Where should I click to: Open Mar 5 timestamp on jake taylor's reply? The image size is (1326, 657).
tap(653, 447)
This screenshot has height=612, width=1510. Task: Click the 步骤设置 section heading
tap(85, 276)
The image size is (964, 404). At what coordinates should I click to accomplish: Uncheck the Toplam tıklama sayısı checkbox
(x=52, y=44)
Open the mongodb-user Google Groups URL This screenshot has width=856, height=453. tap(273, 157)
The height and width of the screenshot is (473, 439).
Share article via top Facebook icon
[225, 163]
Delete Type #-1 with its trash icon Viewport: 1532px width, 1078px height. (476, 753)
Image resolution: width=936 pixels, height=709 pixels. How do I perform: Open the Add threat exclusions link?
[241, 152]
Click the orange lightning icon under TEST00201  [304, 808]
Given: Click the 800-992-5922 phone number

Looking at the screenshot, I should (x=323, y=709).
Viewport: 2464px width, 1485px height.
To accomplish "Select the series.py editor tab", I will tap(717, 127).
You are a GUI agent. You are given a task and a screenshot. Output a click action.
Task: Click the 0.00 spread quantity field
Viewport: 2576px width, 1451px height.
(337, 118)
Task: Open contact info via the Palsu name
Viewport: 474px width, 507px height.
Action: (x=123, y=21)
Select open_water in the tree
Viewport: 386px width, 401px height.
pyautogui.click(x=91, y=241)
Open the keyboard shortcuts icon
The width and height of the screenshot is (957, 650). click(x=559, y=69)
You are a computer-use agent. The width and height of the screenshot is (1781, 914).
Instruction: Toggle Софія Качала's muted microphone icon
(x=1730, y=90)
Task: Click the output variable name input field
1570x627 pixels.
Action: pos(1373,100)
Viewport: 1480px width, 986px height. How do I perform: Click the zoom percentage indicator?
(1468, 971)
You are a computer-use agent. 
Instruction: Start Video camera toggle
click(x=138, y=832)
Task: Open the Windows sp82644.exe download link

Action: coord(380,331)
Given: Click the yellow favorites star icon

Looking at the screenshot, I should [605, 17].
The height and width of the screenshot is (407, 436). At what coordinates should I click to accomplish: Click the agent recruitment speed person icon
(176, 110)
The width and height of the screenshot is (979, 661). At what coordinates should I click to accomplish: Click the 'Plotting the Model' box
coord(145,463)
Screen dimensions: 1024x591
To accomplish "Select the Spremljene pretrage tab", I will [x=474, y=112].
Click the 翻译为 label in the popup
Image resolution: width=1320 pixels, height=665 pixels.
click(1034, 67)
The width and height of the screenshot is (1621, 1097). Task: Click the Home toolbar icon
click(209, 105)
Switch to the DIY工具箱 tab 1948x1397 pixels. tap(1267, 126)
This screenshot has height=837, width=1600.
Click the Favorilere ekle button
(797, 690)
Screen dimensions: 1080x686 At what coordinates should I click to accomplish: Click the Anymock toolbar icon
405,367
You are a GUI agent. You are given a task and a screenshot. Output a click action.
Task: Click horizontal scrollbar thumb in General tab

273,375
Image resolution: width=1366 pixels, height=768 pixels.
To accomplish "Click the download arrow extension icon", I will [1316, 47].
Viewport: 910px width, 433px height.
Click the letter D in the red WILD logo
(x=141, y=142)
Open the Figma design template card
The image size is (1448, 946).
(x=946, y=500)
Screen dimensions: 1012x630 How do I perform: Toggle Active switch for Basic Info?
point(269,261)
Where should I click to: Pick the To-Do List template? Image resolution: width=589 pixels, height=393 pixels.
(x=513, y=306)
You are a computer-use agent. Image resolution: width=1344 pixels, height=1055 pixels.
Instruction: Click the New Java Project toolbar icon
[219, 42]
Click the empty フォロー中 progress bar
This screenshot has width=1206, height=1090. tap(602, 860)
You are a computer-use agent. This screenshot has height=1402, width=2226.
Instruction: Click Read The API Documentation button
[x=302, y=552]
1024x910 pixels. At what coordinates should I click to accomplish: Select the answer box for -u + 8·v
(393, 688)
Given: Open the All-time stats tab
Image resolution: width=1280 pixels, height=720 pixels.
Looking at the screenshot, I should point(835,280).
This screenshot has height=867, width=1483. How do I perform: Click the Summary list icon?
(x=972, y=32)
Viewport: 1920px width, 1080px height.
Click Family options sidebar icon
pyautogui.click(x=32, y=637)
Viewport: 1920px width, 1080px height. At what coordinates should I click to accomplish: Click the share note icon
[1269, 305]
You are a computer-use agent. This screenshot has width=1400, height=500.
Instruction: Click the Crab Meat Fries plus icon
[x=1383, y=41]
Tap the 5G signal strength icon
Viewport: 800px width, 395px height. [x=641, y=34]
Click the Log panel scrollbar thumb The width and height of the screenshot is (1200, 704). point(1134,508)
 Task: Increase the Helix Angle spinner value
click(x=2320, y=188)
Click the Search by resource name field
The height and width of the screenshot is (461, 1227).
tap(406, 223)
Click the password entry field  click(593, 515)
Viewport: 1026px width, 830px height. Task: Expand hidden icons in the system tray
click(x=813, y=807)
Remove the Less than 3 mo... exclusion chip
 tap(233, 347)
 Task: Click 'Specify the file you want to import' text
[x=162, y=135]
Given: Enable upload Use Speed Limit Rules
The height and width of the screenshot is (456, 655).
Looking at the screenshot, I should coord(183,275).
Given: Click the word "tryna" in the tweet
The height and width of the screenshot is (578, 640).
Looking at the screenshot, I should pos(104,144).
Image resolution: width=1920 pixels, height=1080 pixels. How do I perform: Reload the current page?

:::::

__Task requirements__:
Can you recast all the items above as a numbered list, leaving out any blank lines?

__Exercise output__:
1. Where should I click to: Open Mar 5 timestamp on jake taylor's reply? The image size is (1326, 657).
2. tap(653, 447)
3. This screenshot has height=612, width=1510. Task: Click the 步骤设置 section heading
4. tap(85, 276)
5. The image size is (964, 404). At what coordinates should I click to accomplish: Uncheck the Toplam tıklama sayısı checkbox
6. (x=52, y=44)
7. Open the mongodb-user Google Groups URL This screenshot has width=856, height=453. tap(273, 157)
8. The height and width of the screenshot is (473, 439).
9. Share article via top Facebook icon
10. [225, 163]
11. Delete Type #-1 with its trash icon Viewport: 1532px width, 1078px height. (476, 753)
12. Image resolution: width=936 pixels, height=709 pixels. How do I perform: Open the Add threat exclusions link?
13. [241, 152]
14. Click the orange lightning icon under TEST00201  [304, 808]
15. Given: Click the 800-992-5922 phone number
16. Looking at the screenshot, I should (x=323, y=709).
17. Viewport: 2464px width, 1485px height.
18. To accomplish "Select the series.py editor tab", I will tap(717, 127).
19. You are a GUI agent. You are given a task and a screenshot. Output a click action.
20. Task: Click the 0.00 spread quantity field
21. Viewport: 2576px width, 1451px height.
22. (337, 118)
23. Task: Open contact info via the Palsu name
24. Viewport: 474px width, 507px height.
25. Action: (x=123, y=21)
26. Select open_water in the tree
27. Viewport: 386px width, 401px height.
28. pyautogui.click(x=91, y=241)
29. Open the keyboard shortcuts icon
30. The width and height of the screenshot is (957, 650). click(x=559, y=69)
31. You are a computer-use agent. The width and height of the screenshot is (1781, 914).
32. Instruction: Toggle Софія Качала's muted microphone icon
33. (x=1730, y=90)
34. Task: Click the output variable name input field
35. 1570x627 pixels.
36. Action: pos(1373,100)
37. Viewport: 1480px width, 986px height. How do I perform: Click the zoom percentage indicator?
38. (1468, 971)
39. You are a computer-use agent. 
40. Instruction: Start Video camera toggle
41. click(x=138, y=832)
42. Task: Open the Windows sp82644.exe download link
43. Action: coord(380,331)
44. Given: Click the yellow favorites star icon
45. Looking at the screenshot, I should [605, 17].
46. The height and width of the screenshot is (407, 436). At what coordinates should I click to accomplish: Click the agent recruitment speed person icon
47. (176, 110)
48. The width and height of the screenshot is (979, 661). At what coordinates should I click to accomplish: Click the 'Plotting the Model' box
49. coord(145,463)
50. Screen dimensions: 1024x591
51. To accomplish "Select the Spremljene pretrage tab", I will [x=474, y=112].
52. Click the 翻译为 label in the popup
53. Image resolution: width=1320 pixels, height=665 pixels.
54. click(1034, 67)
55. The width and height of the screenshot is (1621, 1097). Task: Click the Home toolbar icon
56. click(209, 105)
57. Switch to the DIY工具箱 tab 1948x1397 pixels. tap(1267, 126)
58. This screenshot has height=837, width=1600.
59. Click the Favorilere ekle button
60. (797, 690)
61. Screen dimensions: 1080x686 At what coordinates should I click to accomplish: Click the Anymock toolbar icon
62. 405,367
63. You are a GUI agent. You are given a task and a screenshot. Output a click action.
64. Task: Click horizontal scrollbar thumb in General tab
65. 273,375
66. Image resolution: width=1366 pixels, height=768 pixels.
67. To accomplish "Click the download arrow extension icon", I will [1316, 47].
68. Viewport: 910px width, 433px height.
69. Click the letter D in the red WILD logo
70. (x=141, y=142)
71. Open the Figma design template card
72. The image size is (1448, 946).
73. (x=946, y=500)
74. Screen dimensions: 1012x630 How do I perform: Toggle Active switch for Basic Info?
75. point(269,261)
76. Where should I click to: Pick the To-Do List template? Image resolution: width=589 pixels, height=393 pixels.
77. (x=513, y=306)
78. You are a computer-use agent. Image resolution: width=1344 pixels, height=1055 pixels.
79. Instruction: Click the New Java Project toolbar icon
80. [219, 42]
81. Click the empty フォロー中 progress bar
82. This screenshot has width=1206, height=1090. tap(602, 860)
83. You are a computer-use agent. This screenshot has height=1402, width=2226.
84. Instruction: Click Read The API Documentation button
85. [x=302, y=552]
86. 1024x910 pixels. At what coordinates should I click to accomplish: Select the answer box for -u + 8·v
87. (393, 688)
88. Given: Open the All-time stats tab
89. Image resolution: width=1280 pixels, height=720 pixels.
90. Looking at the screenshot, I should point(835,280).
91. This screenshot has height=867, width=1483. How do I perform: Click the Summary list icon?
92. (x=972, y=32)
93. Viewport: 1920px width, 1080px height.
94. Click Family options sidebar icon
95. pyautogui.click(x=32, y=637)
96. Viewport: 1920px width, 1080px height. At what coordinates should I click to accomplish: Click the share note icon
97. [1269, 305]
98. You are a computer-use agent. This screenshot has width=1400, height=500.
99. Instruction: Click the Crab Meat Fries plus icon
100. [x=1383, y=41]
101. Tap the 5G signal strength icon
102. Viewport: 800px width, 395px height. [x=641, y=34]
103. Click the Log panel scrollbar thumb The width and height of the screenshot is (1200, 704). point(1134,508)
104.  Task: Increase the Helix Angle spinner value
105. click(x=2320, y=188)
106. Click the Search by resource name field
107. The height and width of the screenshot is (461, 1227).
108. tap(406, 223)
109. Click the password entry field  click(593, 515)
110. Viewport: 1026px width, 830px height. Task: Expand hidden icons in the system tray
111. click(x=813, y=807)
112. Remove the Less than 3 mo... exclusion chip
113.  tap(233, 347)
114.  Task: Click 'Specify the file you want to import' text
115. [x=162, y=135]
116. Given: Enable upload Use Speed Limit Rules
117. The height and width of the screenshot is (456, 655).
118. Looking at the screenshot, I should coord(183,275).
119. Given: Click the word "tryna" in the tweet
120. The height and width of the screenshot is (578, 640).
121. Looking at the screenshot, I should pos(104,144).
122. Image resolution: width=1920 pixels, height=1080 pixels. How do I perform: Reload the current page?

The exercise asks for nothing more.